Eventually, the two land at Johns Hopkins, where Thomas must use the hospital's service entrance and is officially classified as a menial worker while running the laboratory for Blalock, now the Department of Surgery chairman.
Blalock defends Thomas' presence to numerous colleagues who rage at the idea of a black man working in their labs. But he thinks nothing of hiring Thomas as a waiter to work at parties in his home.
Thomas is also a puzzle: He's proud enough to quit work when he discovers his job classification, which prompts Blalock to get him a promotion, a raise and a home telephone. But he's modest enough to shrug off praise for building a respirator from spare parts and assembling specialized surgical instruments crucial to their work.
HBO's film portrays the development of their procedure as a true collaboration, with Blalock and Thomas both contributing pivotal ideas that allow them to re-create the "blue baby" syndrome in dogs, and then devise a curative operation.
Their working relationship was so crucial that Blalock again violated the rules of segregation, calling Thomas into the operating room to talk him through the first operation on a human baby.
But as fame and acclaim follow their achievements, Blalock overlooks Thomas, allowing the awards and media attention to shower on every doctor associated with the operation, but not on his most trusted assistant.
"I cried about seven different times during the movie," said Eaton, who was accepted to Johns Hopkins as a medical student in 1983 before learning about the achievements of his uncle. "I'm sure as a young man, if someone would have told him that someone from the next generation would walk though the front doors of the institution, I don't think he would have believed it."
As the civil rights movement spread, Thomas received some of his due, teaching young doctors at Johns Hopkins and getting an honorary doctorate in 1976, 12 years after Blalock's death in 1964. Thomas died in 1985, after writing his autobiography and seeing his portrait added to the hospital's front hall, an honor reserved for the institution's most prestigious figures.
The road toward HBO's movie began in 1990, when a writer for Baltimore magazine published the first story on Thomas and a Reader's Digest excerpt brought interest from Hollywood.
Eaton estimated he has signed five different deals over the years allowing film companies the right to tell his uncle's story. It took a documentary filmmaker eight years to complete Partners of the Heart, narrated by Morgan Freeman, which aired on PBS's American Experience series.
"There's no special effects, no one gets shot, no one dies - there's no Jerry Springer moment in this story," said Eaton, who hopes to see his uncle's story next turned into a children's book to inspire potential young doctors of color. "The sensationalism angle isn't there, so the timing (of a film) had to be right."
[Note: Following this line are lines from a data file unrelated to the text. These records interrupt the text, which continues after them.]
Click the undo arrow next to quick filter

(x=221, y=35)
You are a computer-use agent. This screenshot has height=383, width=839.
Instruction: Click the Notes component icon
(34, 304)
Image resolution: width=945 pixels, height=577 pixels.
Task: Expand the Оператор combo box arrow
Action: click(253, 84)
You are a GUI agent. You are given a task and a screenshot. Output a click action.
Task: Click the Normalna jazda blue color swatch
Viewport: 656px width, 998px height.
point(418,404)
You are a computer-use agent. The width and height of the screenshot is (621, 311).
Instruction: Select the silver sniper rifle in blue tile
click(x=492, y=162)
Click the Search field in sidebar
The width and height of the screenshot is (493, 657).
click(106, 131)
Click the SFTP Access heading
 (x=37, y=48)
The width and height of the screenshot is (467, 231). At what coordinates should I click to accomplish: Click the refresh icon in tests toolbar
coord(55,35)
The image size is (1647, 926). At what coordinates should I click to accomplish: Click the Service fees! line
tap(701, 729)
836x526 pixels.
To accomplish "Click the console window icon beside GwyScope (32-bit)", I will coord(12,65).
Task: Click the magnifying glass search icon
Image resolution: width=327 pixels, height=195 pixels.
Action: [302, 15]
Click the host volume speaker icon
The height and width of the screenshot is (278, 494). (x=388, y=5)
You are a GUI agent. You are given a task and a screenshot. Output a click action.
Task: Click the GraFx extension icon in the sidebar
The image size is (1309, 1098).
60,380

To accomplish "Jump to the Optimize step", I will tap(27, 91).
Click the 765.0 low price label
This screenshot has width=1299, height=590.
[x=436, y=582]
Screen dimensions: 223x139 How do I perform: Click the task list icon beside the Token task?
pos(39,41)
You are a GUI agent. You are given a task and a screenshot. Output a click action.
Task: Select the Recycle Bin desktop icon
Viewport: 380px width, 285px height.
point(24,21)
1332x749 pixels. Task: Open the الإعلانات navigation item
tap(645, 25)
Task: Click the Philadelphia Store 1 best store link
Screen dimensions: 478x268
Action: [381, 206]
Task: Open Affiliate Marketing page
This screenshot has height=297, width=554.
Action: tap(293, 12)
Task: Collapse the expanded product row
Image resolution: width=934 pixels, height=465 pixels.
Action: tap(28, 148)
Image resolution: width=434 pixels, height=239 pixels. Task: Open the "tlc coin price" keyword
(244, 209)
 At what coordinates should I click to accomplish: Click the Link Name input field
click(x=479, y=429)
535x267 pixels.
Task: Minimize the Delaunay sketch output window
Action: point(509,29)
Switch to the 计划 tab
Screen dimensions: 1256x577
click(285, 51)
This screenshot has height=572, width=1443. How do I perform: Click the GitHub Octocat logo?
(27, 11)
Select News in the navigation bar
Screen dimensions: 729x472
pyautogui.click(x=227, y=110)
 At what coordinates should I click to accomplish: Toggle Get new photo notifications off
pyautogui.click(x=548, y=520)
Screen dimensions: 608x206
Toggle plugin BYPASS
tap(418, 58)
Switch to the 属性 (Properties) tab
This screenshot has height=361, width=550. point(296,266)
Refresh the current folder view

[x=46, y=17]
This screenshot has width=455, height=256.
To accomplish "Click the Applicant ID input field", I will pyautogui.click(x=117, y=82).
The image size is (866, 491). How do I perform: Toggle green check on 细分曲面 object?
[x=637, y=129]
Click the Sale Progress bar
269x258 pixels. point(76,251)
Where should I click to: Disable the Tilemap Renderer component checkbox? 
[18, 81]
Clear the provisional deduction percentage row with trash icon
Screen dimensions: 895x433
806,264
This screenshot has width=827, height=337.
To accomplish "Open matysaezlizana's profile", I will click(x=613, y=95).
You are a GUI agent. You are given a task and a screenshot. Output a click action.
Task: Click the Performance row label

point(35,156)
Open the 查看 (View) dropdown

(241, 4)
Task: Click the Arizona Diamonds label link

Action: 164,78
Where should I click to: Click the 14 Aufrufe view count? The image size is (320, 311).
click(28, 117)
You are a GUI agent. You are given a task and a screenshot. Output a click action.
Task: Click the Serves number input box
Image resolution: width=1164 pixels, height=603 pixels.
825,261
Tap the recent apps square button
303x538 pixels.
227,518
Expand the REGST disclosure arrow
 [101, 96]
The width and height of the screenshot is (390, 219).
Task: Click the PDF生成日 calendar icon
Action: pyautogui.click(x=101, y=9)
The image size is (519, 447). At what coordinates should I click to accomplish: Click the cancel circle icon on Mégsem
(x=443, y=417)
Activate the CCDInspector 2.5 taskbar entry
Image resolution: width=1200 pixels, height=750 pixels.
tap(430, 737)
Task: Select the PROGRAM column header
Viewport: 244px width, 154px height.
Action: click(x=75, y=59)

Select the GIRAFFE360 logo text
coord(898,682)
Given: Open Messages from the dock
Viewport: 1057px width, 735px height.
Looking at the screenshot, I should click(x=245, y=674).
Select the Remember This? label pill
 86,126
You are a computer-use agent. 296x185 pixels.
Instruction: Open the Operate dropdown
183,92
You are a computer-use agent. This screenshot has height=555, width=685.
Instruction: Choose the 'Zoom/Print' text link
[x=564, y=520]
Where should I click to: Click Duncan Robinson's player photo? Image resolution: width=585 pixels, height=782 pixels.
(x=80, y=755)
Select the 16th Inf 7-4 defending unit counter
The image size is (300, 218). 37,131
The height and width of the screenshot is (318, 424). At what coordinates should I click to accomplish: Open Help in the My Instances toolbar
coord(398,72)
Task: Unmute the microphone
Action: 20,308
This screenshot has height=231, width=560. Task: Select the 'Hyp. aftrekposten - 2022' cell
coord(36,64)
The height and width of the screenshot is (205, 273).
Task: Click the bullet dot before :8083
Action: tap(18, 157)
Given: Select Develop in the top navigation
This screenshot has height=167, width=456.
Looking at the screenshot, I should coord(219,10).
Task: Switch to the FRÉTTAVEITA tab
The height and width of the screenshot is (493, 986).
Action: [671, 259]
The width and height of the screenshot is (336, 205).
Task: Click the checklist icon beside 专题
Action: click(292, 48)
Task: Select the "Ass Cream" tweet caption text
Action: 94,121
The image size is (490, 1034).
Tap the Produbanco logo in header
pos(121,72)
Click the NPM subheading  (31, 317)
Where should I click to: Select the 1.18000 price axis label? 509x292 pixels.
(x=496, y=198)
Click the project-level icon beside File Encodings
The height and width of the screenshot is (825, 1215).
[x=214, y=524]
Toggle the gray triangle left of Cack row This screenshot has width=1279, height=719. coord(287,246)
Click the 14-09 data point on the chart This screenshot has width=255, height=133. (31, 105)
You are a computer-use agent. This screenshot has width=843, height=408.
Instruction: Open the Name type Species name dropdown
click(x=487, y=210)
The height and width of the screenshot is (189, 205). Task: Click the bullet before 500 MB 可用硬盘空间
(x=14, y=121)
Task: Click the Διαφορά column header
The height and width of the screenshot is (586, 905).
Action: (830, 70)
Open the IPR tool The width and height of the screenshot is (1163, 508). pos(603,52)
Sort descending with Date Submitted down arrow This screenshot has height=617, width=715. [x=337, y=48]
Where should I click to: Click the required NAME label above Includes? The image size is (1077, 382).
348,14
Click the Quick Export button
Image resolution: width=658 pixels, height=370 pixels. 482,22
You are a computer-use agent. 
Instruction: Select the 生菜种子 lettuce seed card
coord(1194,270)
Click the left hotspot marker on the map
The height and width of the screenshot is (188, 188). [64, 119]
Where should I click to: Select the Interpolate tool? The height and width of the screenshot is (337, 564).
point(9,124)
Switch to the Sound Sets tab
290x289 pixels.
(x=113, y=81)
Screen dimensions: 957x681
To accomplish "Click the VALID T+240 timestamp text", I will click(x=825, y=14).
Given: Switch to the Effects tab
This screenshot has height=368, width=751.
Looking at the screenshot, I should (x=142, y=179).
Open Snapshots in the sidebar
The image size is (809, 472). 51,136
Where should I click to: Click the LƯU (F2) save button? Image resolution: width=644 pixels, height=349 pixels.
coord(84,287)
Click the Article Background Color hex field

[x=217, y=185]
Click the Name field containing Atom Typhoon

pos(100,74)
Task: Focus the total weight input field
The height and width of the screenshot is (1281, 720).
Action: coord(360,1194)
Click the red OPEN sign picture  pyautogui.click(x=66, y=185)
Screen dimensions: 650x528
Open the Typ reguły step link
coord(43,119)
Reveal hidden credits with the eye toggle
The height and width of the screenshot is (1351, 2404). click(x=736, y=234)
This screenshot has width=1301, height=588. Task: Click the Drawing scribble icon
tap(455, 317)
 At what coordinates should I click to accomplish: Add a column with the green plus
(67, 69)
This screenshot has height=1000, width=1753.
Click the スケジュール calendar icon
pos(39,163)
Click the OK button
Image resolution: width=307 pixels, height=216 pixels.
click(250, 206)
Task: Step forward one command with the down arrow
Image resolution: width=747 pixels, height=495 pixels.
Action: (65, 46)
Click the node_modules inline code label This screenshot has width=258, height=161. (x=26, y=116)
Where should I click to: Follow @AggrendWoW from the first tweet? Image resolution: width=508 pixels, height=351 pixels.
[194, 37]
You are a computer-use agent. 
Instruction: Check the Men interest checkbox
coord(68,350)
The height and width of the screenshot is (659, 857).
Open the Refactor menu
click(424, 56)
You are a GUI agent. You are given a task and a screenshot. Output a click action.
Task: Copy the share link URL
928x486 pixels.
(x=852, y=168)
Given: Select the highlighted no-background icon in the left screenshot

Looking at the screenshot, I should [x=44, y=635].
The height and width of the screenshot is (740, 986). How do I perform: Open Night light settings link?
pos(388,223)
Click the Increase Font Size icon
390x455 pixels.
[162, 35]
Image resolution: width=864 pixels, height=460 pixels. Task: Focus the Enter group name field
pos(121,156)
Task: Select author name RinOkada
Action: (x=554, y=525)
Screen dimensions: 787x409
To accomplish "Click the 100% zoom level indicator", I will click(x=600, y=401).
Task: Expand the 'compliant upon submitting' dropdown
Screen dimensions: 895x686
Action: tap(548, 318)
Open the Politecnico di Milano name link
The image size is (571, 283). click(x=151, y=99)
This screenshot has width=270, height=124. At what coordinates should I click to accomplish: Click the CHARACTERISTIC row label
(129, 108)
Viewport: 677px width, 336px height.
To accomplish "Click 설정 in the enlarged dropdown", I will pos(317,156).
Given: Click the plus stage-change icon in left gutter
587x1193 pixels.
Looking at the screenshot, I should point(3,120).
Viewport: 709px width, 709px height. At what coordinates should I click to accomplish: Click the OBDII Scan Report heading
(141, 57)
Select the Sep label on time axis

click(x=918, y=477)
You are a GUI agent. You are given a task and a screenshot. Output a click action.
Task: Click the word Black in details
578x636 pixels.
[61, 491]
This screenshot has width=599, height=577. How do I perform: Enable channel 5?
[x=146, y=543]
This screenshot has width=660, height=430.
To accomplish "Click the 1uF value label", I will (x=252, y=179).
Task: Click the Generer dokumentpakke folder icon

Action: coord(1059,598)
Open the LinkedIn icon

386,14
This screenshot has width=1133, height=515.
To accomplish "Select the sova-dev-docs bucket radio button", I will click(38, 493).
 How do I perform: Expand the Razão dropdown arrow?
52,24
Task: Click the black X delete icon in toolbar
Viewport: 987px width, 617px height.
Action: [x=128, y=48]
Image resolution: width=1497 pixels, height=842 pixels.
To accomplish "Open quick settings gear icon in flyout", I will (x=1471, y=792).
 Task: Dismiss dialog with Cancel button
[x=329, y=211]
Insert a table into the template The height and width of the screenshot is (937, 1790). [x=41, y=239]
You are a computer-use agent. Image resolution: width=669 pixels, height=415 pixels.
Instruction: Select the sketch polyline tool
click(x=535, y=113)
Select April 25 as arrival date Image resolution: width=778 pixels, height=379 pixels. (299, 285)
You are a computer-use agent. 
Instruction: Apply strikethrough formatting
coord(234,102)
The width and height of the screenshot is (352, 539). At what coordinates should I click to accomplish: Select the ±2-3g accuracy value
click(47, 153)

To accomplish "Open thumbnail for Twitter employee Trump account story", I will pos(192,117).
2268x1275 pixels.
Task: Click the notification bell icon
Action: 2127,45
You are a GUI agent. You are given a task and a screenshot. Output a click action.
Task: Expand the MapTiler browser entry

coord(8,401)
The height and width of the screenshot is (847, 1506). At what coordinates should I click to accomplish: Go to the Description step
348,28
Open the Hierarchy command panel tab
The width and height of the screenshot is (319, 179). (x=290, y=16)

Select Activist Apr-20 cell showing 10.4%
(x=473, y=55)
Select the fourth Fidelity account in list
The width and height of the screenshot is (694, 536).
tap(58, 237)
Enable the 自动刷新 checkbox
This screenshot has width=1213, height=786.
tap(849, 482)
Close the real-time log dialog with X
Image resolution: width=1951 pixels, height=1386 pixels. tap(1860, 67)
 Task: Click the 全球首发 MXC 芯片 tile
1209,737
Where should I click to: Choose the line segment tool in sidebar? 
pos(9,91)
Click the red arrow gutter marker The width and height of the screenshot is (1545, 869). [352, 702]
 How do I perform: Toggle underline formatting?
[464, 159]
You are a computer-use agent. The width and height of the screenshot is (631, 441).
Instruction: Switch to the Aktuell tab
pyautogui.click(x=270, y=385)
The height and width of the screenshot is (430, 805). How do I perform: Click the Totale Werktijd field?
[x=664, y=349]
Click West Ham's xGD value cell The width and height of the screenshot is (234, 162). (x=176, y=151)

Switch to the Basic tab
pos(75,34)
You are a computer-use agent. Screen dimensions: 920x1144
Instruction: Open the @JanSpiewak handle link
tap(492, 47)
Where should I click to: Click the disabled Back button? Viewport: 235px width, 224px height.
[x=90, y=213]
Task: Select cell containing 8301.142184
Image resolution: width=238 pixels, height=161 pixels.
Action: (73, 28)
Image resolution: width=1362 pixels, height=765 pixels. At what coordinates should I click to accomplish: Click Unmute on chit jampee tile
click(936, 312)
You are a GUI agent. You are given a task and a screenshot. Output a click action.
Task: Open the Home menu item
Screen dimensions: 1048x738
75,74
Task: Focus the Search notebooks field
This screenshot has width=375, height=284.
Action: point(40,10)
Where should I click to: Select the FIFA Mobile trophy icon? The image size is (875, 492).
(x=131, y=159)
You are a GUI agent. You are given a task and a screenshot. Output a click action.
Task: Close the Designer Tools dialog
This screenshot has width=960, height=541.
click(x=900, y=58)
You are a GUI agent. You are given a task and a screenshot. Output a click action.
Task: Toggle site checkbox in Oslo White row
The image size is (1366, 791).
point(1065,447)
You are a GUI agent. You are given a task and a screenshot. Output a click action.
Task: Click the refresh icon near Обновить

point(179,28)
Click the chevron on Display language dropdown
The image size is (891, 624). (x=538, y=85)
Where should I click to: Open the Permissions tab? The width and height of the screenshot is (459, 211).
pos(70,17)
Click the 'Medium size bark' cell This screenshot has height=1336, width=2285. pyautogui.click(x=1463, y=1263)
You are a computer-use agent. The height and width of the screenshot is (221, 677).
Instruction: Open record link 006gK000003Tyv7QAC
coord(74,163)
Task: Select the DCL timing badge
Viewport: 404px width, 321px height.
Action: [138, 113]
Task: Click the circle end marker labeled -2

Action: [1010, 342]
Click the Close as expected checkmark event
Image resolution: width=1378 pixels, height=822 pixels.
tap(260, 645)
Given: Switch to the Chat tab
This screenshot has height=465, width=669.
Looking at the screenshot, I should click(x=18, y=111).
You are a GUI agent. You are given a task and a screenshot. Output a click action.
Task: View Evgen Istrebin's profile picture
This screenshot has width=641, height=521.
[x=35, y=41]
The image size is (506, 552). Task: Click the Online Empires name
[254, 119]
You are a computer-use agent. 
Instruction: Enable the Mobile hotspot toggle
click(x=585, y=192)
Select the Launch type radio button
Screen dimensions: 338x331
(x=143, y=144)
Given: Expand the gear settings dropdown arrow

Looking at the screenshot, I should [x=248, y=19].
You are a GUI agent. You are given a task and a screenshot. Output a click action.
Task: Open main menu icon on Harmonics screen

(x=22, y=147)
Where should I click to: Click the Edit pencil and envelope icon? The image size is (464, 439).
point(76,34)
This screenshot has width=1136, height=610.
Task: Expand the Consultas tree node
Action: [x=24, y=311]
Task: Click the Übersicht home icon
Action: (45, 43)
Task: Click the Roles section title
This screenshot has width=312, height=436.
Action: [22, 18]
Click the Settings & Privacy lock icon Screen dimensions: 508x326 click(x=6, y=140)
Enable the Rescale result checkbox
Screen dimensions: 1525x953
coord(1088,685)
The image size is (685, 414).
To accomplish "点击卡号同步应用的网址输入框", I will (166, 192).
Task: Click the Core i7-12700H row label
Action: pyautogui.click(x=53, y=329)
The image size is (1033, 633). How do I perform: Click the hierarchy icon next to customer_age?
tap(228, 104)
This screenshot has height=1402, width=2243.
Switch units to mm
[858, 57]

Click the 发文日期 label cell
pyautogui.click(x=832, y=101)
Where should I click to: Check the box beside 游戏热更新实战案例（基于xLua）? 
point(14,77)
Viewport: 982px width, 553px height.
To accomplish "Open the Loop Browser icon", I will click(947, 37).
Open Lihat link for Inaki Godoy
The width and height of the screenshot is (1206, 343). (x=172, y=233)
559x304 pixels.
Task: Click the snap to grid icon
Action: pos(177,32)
Since the movie's completion, Eaton has taken time from his own practice to travel the country for HBO, speaking about his uncle's legacy at preview screenings. Among his appearances: medical facilities in Chicago and Detroit and, yes, at Johns Hopkins.
"It struck me how different my life was, because I was born 50 years later," Eaton said. "If I had those obstacles to face, would I have risen to the challenge? And when you see what he had to put up with in his lifetime, you feel like there's nothing that can hold you back now."
AT A GLANCE: Something the Lord Made airs at 9 tonight on HBO. Grade: A. Rating: TV-MA (mature audiences).